In den europäischen Geschichtskonsens einfügen ließ sich dieses Gedenken vor allem durch eine Festlegung: Es sollte in erster Linie um die „Opfer“ der Mauer gehen, schrieb das Gesamtkonzept vor. Das war wunderbar kompatibel mit dem herrschenden Viktimisierungsdiskurs, der Opfer-Orientierung, die aus allem Unrecht und Leid vom Ersten Weltkrieg angefangen bis heute eine große europäische Opfer-Sauce macht, mit dem leidenden Individuum als kleinstem gemeinsamen Nenner. Das hatte eine befriedende Wirkung, und es erfüllte zudem durch den Fokus auf persönliche Lebensgeschichten die Bedürfnisse des Publikums nach Authentizität. Vor allem aber bestätigte es durch seinen entpolitisierten Individualismus genau die verengte Vorstellung von Freiheit, die 1990 verhindert hatte, dass der 9. November Feiertag wurde: Denn die „Opfer“ wurden individuell gemeuchelt und wollten mit der Flucht ja nur ihr individuelles Glück und ihre individuelle Freiheit.
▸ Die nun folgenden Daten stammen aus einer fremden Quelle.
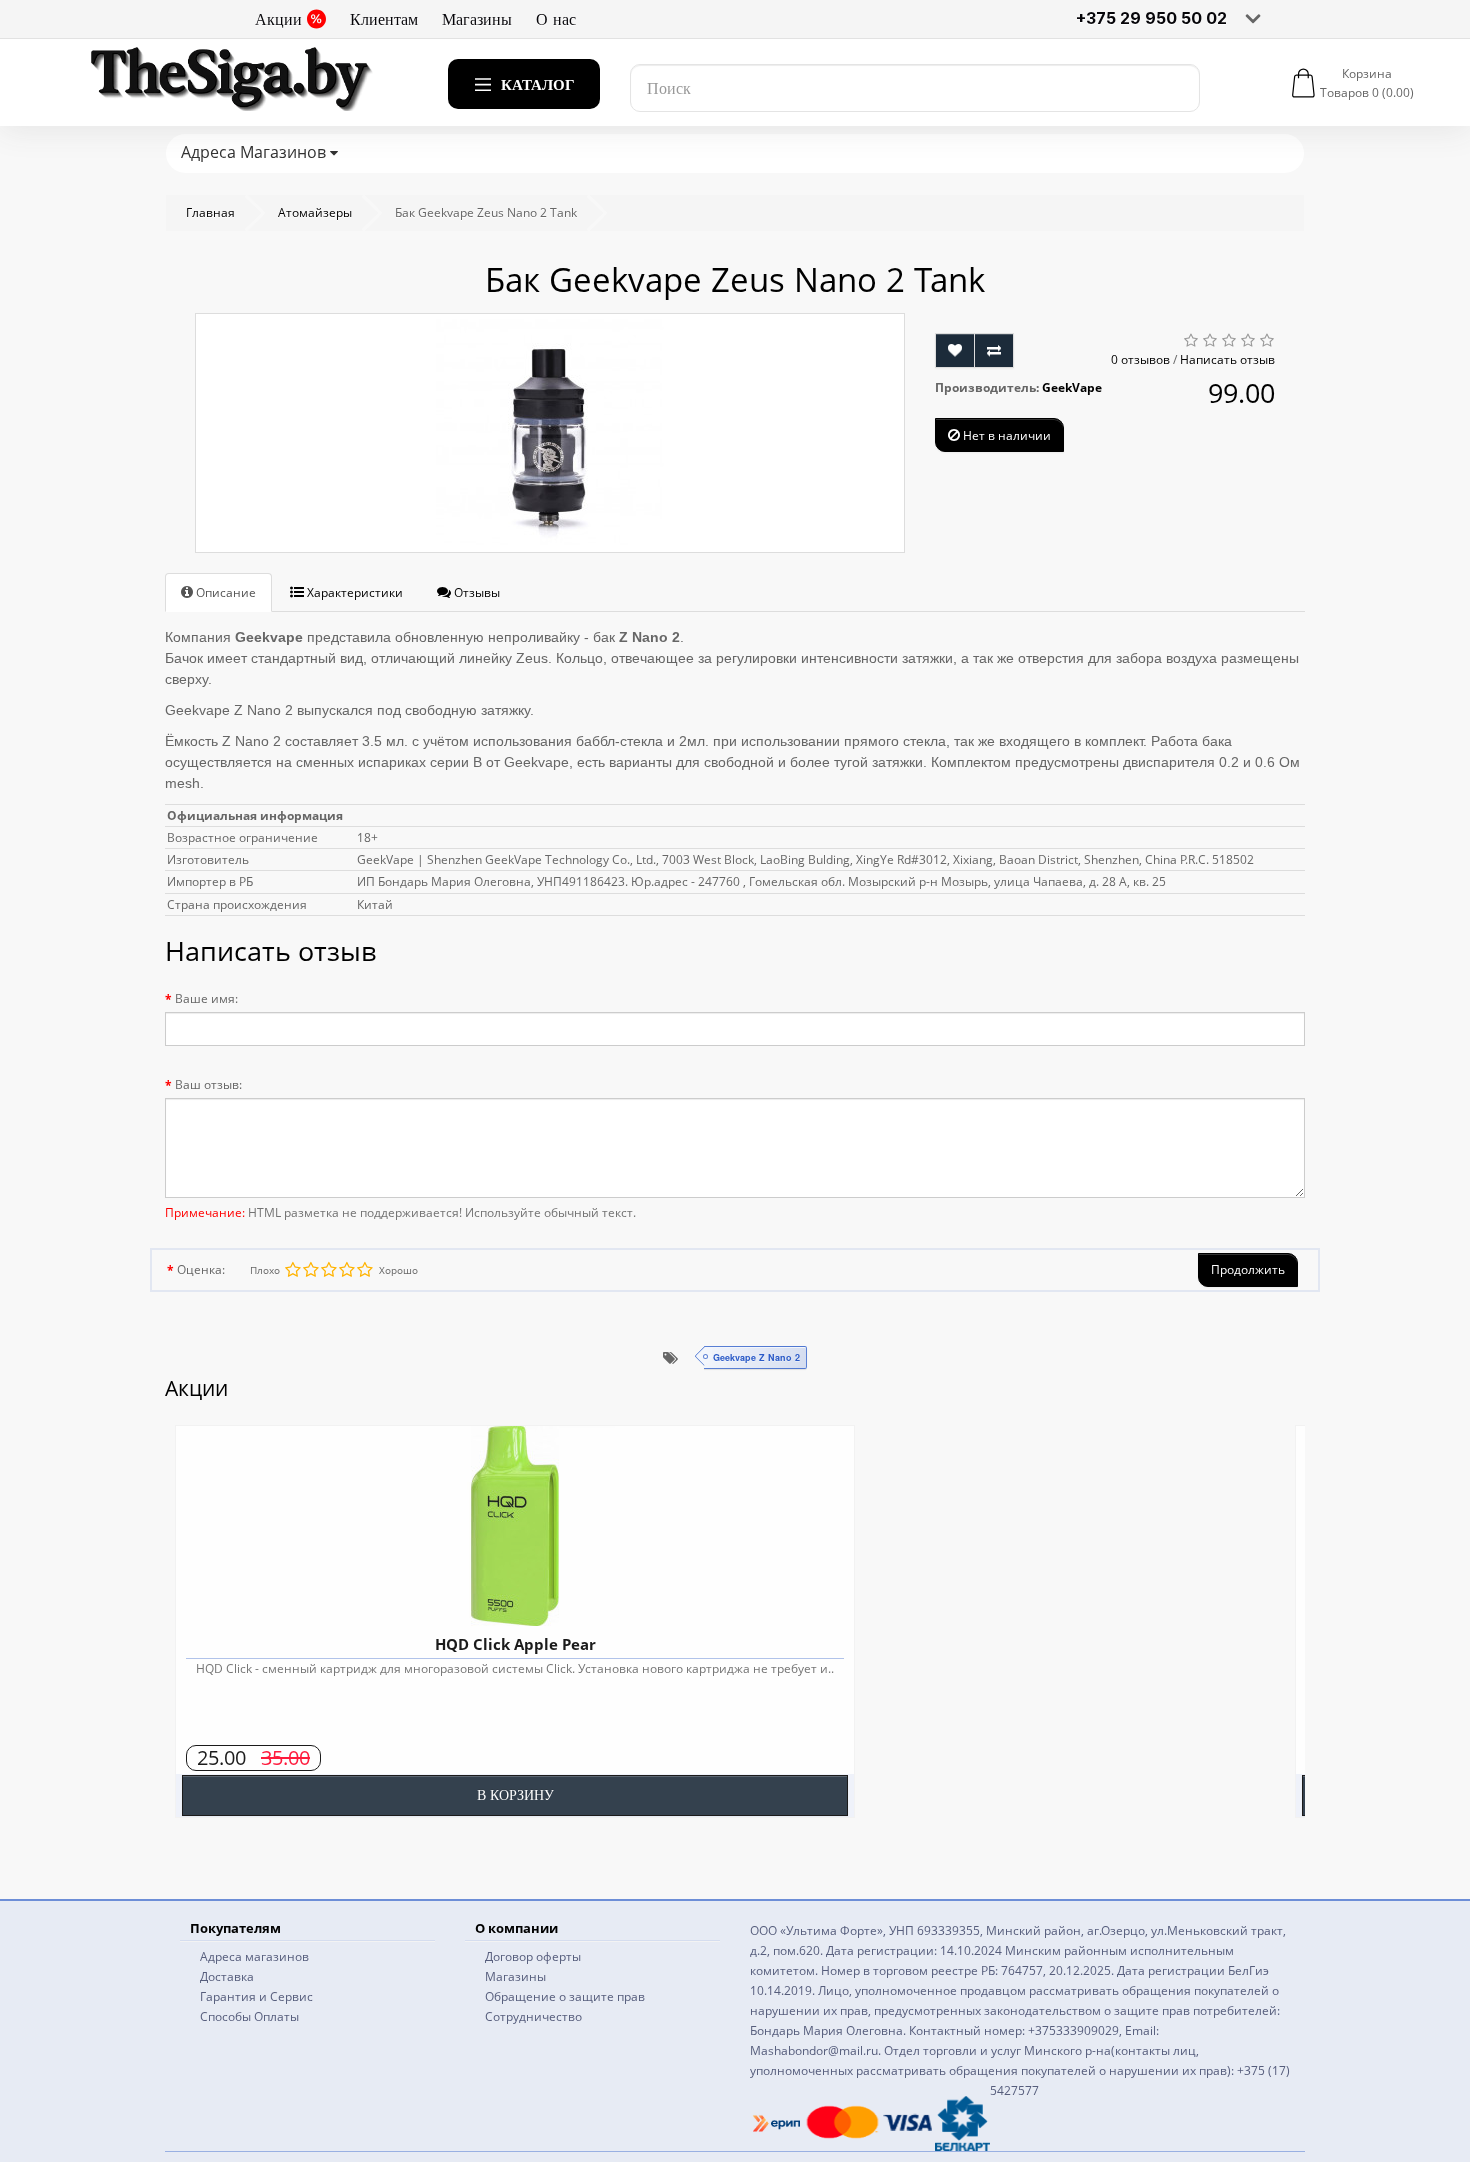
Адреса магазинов (254, 1956)
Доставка (227, 1976)
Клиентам (384, 19)
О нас (556, 19)
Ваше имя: (206, 998)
Dass sie mit ihren DDR-Erfahrungen auch in der Bundesrepublik eine verändernde und kritische Kraft hätten sein können, fiel aus dem Blick.

Während der Gedenkzirkus zum Ersten Weltkrieg noch anhält, die Veranstaltungen zum Beginn des Zweiten Weltkriegs bevorstehen und das große Finale des Mauerfalls am Herbst-Horizont sichtbar wird, wäre jetzt nach den Erinnerungen und Erzählungen zu fragen, die den europäischen Konsens befruchten könnten, gerade weil sie in der Bundesrepublik unbequem sind. Ihr früheren Gegner der Wiedervereinigung – erzählt doch mal!